» Parts of the exercise:
[a] In the forum thread about striking a bottle, what kind of rotational impulse does a blow above the center of gravity impart?
[b] Copy the bottle-striking thread word for word from "3. Aug 6, 2012" to "forward linear impulse.".
[c] Extend the forum thread about striking a bottle, starting right after its last sentence.

── Supplied text

Welcome to PF, Kapital.
It's a matter of leverage. In a bottle like that, the centre of gravity is low. Hitting at or below that point will impart linear impulse. Hitting higher will impart torque that works around the CG. (If it was a very tall bottle, with the CG higher, hitting low would also tip the thing over, but in the opposite direction.)

3. Aug 6, 2012

### jbriggs444

A force will always impart a linear impulse. Unless it is applied directly toward the axis of rotation, it will also impart a rotational impulse.

Note that in the physics vernacular, the "axis of rotation" is an arbitrary choice. One chooses an axis of rotation that will make the analysis of a problem simpler. The center of gravity is not the only possible choice, but it is a reasonable one and makes the physics notion of "angular momentum" match up well with our everyday notion of rotation.

If the force in this case is applied as a sharp blow then a blow above the center of gravity will impart a forward rotational impulse. A blow below the center of gravity will impart a backward rotational impulse. In addition to this, the force will always impart a forward linear impulse.

Following the blow, the [now moving] bottle will experience torques from friction on the table and from the supporting force from the table.

────
── Supplied information

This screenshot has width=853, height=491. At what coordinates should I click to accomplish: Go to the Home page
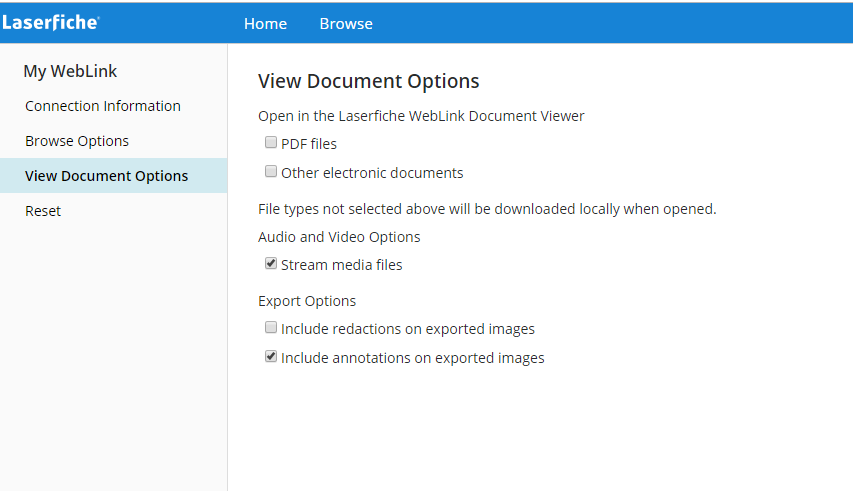pyautogui.click(x=265, y=23)
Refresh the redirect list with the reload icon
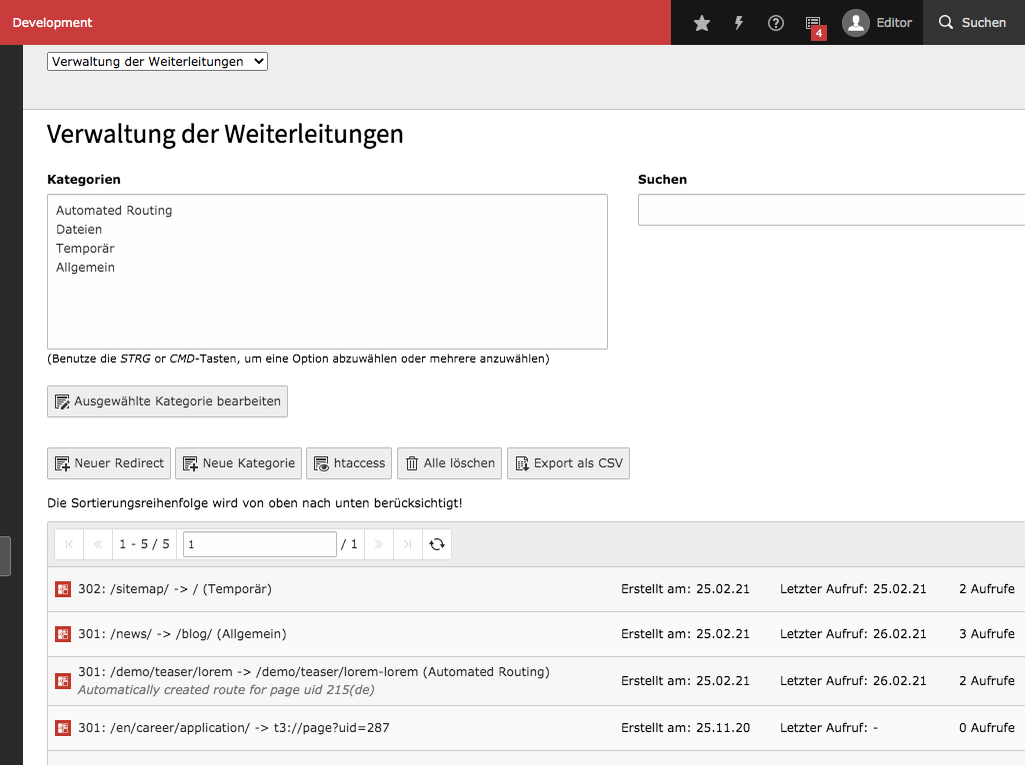This screenshot has width=1025, height=765. tap(436, 544)
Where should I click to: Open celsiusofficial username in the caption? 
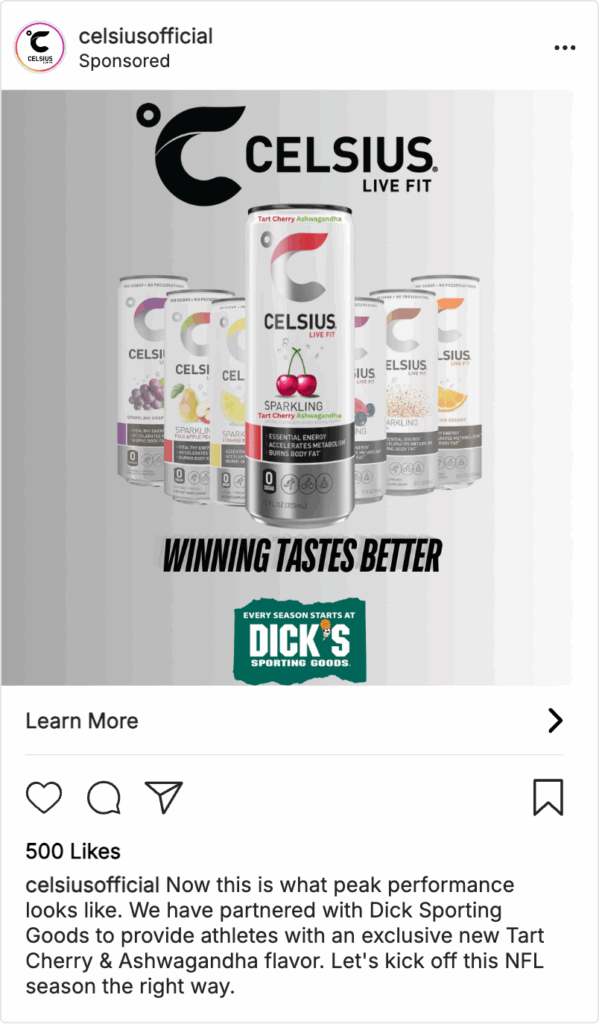[93, 885]
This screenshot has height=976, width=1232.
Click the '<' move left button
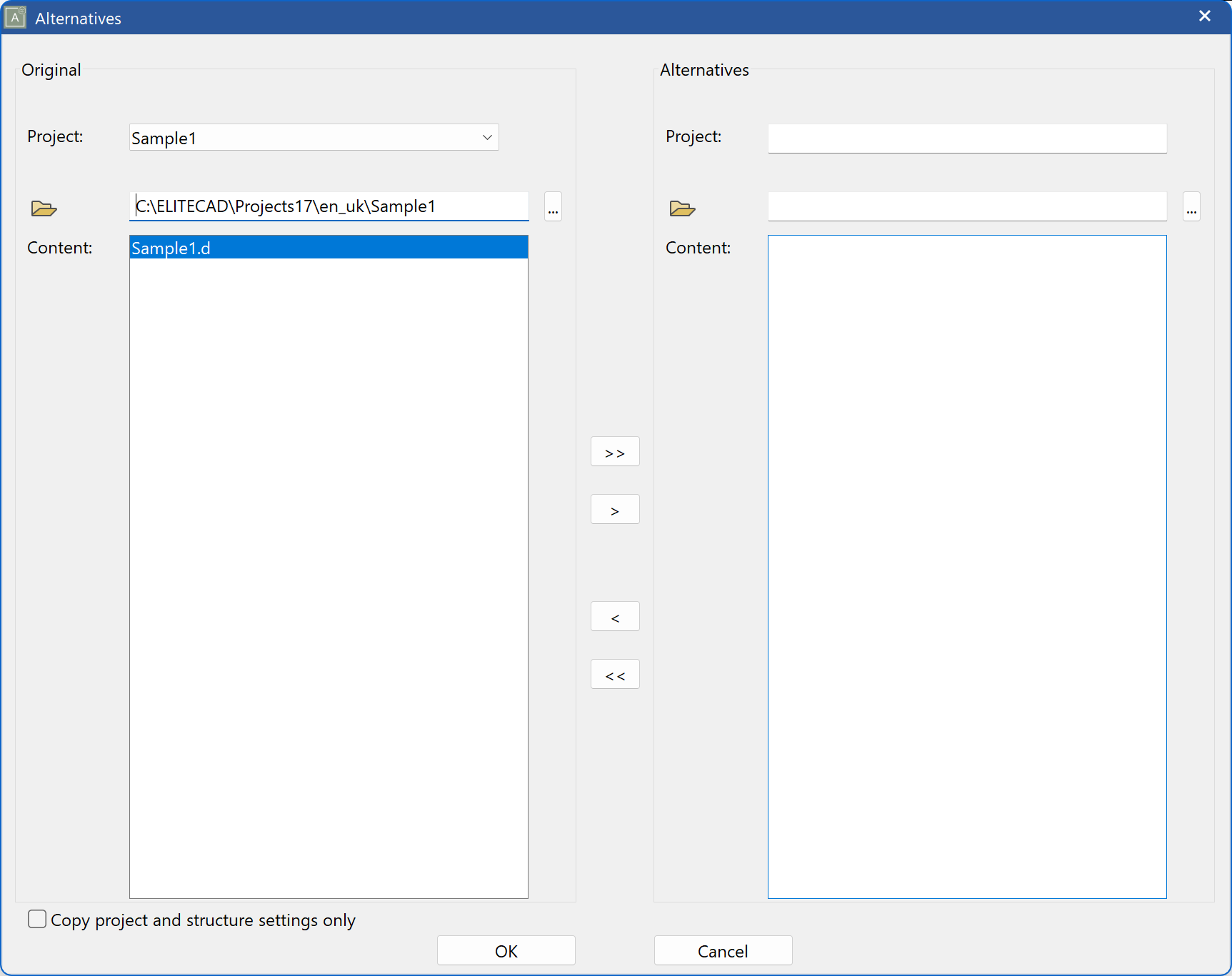[614, 615]
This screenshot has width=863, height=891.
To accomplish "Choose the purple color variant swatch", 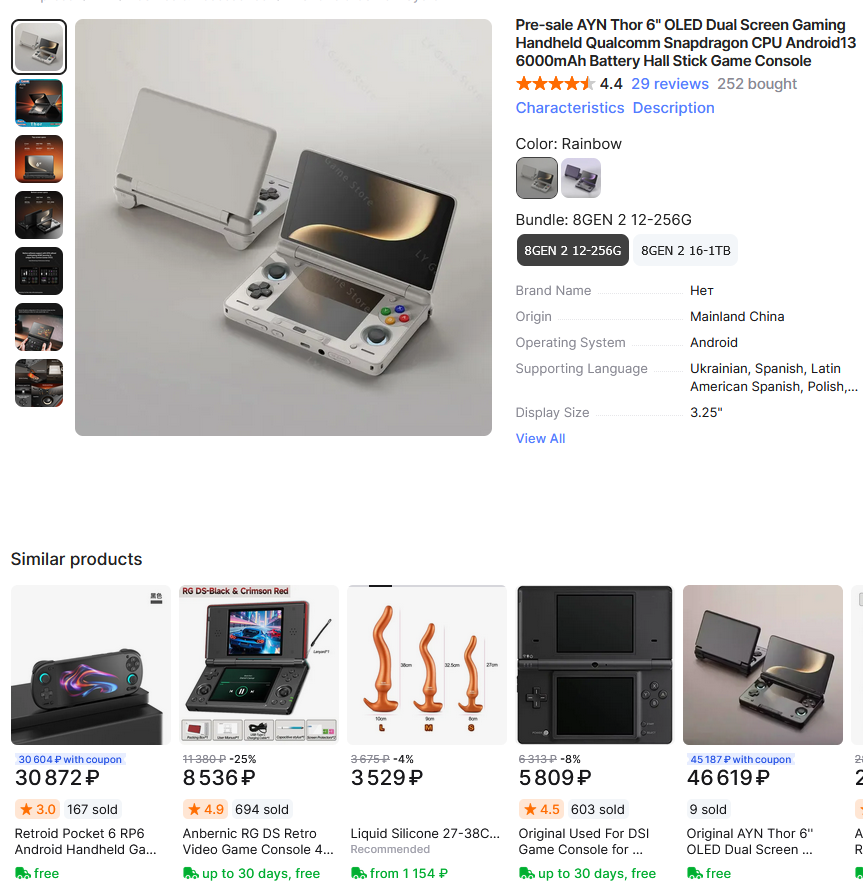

────

» Results for each task:
[a] A forward rotational impulse.

[b]
3. Aug 6, 2012

### jbriggs444

A force will always impart a linear impulse. Unless it is applied directly toward the axis of rotation, it will also impart a rotational impulse.

Note that in the physics vernacular, the "axis of rotation" is an arbitrary choice. One chooses an axis of rotation that will make the analysis of a problem simpler. The center of gravity is not the only possible choice, but it is a reasonable one and makes the physics notion of "angular momentum" match up well with our everyday notion of rotation.

If the force in this case is applied as a sharp blow then a blow above the center of gravity will impart a forward rotational impulse. A blow below the center of gravity will impart a backward rotational impulse. In addition to this, the force will always impart a forward linear impulse.

[c]
Determining whether the resulting rotation is sufficient to take the bottle past the tipping point is a moderately complicated exercise that could involve the coefficient of static friction, the height and magnitude of the applied force, the width of the base of the bottle, the height of the center of gravity, and the bottle's mass and moment of inertia.

If the force were applied smoothly, steadily ramping up until something happens then the analysis is much simpler. Choose the far corner of the bottle's base as the axis of rotation. The higher the point of application of the force, the greater the torque it imparts.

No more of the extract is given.